TEXT TO READ
******

Biodiversity Information Science and Standards : Conference Abstract
PDF
Conference Abstract
Who is Doing Taxonomy, Whereabouts, and Who Is Funding Them? A Practical Test of What Knowledge Graphs Can Tell Us about Taxonomic Research
expand article info Roderic Page
‡ University of Glasgow, Glasgow, United Kingdom
Open Access

Abstract

What is the current state of taxonomy? Quentin Wheeler on his podcast "Species Hall of Fame" fears for taxonomy's future, whereas Lucas Joppa and colleagues have famously argued that we've never had so many taxonomists as we do now (Joppa et al. 2011). There have been global surveys of taxonomic research (Grieneisen et al. 2014) but these rapidly go out of date, limiting their utility. Is there a way to have a “dashboard” that summarises the state of the field in terms of who is doing taxonomy, where it is being done, and who is funding it? 

The immediate motivation for this talk comes from a tool I recently developed to track the recent taxonomic literature. Inspired by work by the late David Remsen on uBioRSS (Leary et al. 2007), I created BioRSS (Page 2021), which subscribes to Really Simple Syndication (RSS) feeds for a range of taxonomic journals. Papers listed in these RSS feeds and searches (here referred to as “works”) are aggregated and then tagged by geography and taxonomy, much as envisioned by Mindell et al. (2011). Based on the title and abstract, I attempt to classify the work by geographic and taxonomic scope. Geographic tagging uses the “Glasgow Geoparser,” which uses FlashText search (Singh 2017) to match words in the text to high-level geographic names obtained from Wikidata. Patrick Leary’s TaxonFinder is used to locate taxonomic names in the text, these are then matched to the Global Biodiversity Information Facility (GBIF) using the Global Names verifier. For each matched name, the path from taxon to root (the taxon’s “lineage”) is represented as an array of strings. The majority-rule consensus (Margush and McMorris 1981) of these paths determines what taxon the work is primarily about.

To navigate this data, I created a simple web site that provides a treemap view of the GBIF classification, a map, and a list of works ordered from most recent to oldest (Fig. 1). Exploring BioRSS, one gets a sense of in which countries most new species are discovered, and which taxonomic groups those discoveries fall into. How do we gain more insight into these patterns? One approach, sketched in Page (2023), would be to combine linked data from taxonomic name databases (via Life Science identifiers (LSIDs) for taxonomic names) with data from CrossRef of publications (via Digital Object Identifiers, DOIs) and ORCID (Open Researcher and Contributor ID) on people and their affiliations (via ORCIDs) into a single knowledge graph. By traversing this graph from name to publication to people to institution, we could gain insights into who is publishing taxonomic work, where they are based, and who is funding them.

******

RECORDED INFORMATION
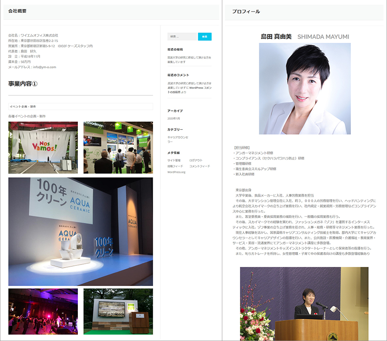The image size is (387, 341).
Task: Open the lecture podium speaker photo
Action: [304, 304]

******

EXERCISE INSTRUCTIONS
**A)** Rewrite the taxonomy abstract from "What is the" down to "is funding it?", renaming "podcast" as "radio show".
**B)** Answer these questions using the abstract on taxonomic research:
(i) What is the name of Quentin Wheeler's podcast?
(ii) What does the Glasgow Geoparser use to match words in the text to geographic names?
(iii) What three views does the BioRSS web site provide?
**C)** Resume the abstract on taxonomic research after its final sentence.
The lines are separate material, apart from the abstract on taxonomic research.

RESPONSES TO THE EXERCISE
**A)**
What is the current state of taxonomy? Quentin Wheeler on his radio show "Species Hall of Fame" fears for taxonomy's future, whereas Lucas Joppa and colleagues have famously argued that we've never had so many taxonomists as we do now (Joppa et al. 2011). There have been global surveys of taxonomic research (Grieneisen et al. 2014) but these rapidly go out of date, limiting their utility. Is there a way to have a “dashboard” that summarises the state of the field in terms of who is doing taxonomy, where it is being done, and who is funding it?

**B)**
(i) "Species Hall of Fame"
(ii) FlashText search
(iii) A treemap view of the GBIF classification, a map, and a list of works ordered from most recent to oldest

**C)**
Figure 1.

Screenshot of BioRSS showing recent papers on Arachnida in China. Other combinations of taxa and geography can be explored using the treemap and geographic maps on the left.

ORCID helpfully provides their data in RDF in JavaScript Object Notation for Linked Data (JSON-LD) format, which we can use to create a simple knowledge graph connecting people, places, publications, and organisations (Fig. 2). ORCID uses the schema.org vocabulary, which simplifies linking together data from disparate sources. Unfortunately, many ORCID profiles lack details on author publications. Even if details on funding and affiliation are included, ORCID lacks information about which works the author published when they had a given affiliation or funding. Data on funding and affiliation for individual publications is, however, often available from CrossRef. Like ORCID, CrossRef supports RDF, but instead of JSON-LD, CrossRef uses XML, and the RDF uses vocabularies such as FOAF (friend of a friend), PRISM (Publishing Requirements for Industry Standard Metadata), and BIBO (Bibliographic Ontology), which for the most part are being superseded by schema.org. Hence for this project I convert metadata from CrossRef into RDF using terms from schema.org (Fig. 3). Works are connected to authors (ideally identified by their ORCID), who in turn are connected to an organisation, ideally with a persistent identifier such as ROR (Research Organization Registry). Works are connected to funders, which may have a DOI from the Open Funder Registry, either directly, or via a grant number. 

Figure 2.

Simplified version of the data model used by ORCID to export data in RDF. The labels for nodes and edges in the graph come from schema.org.

Figure 3.

Simplified data model for a bibliographic record showing links between a work, its author(s) and funder(s). The labels for nodes and edges in the graph come from schema.org.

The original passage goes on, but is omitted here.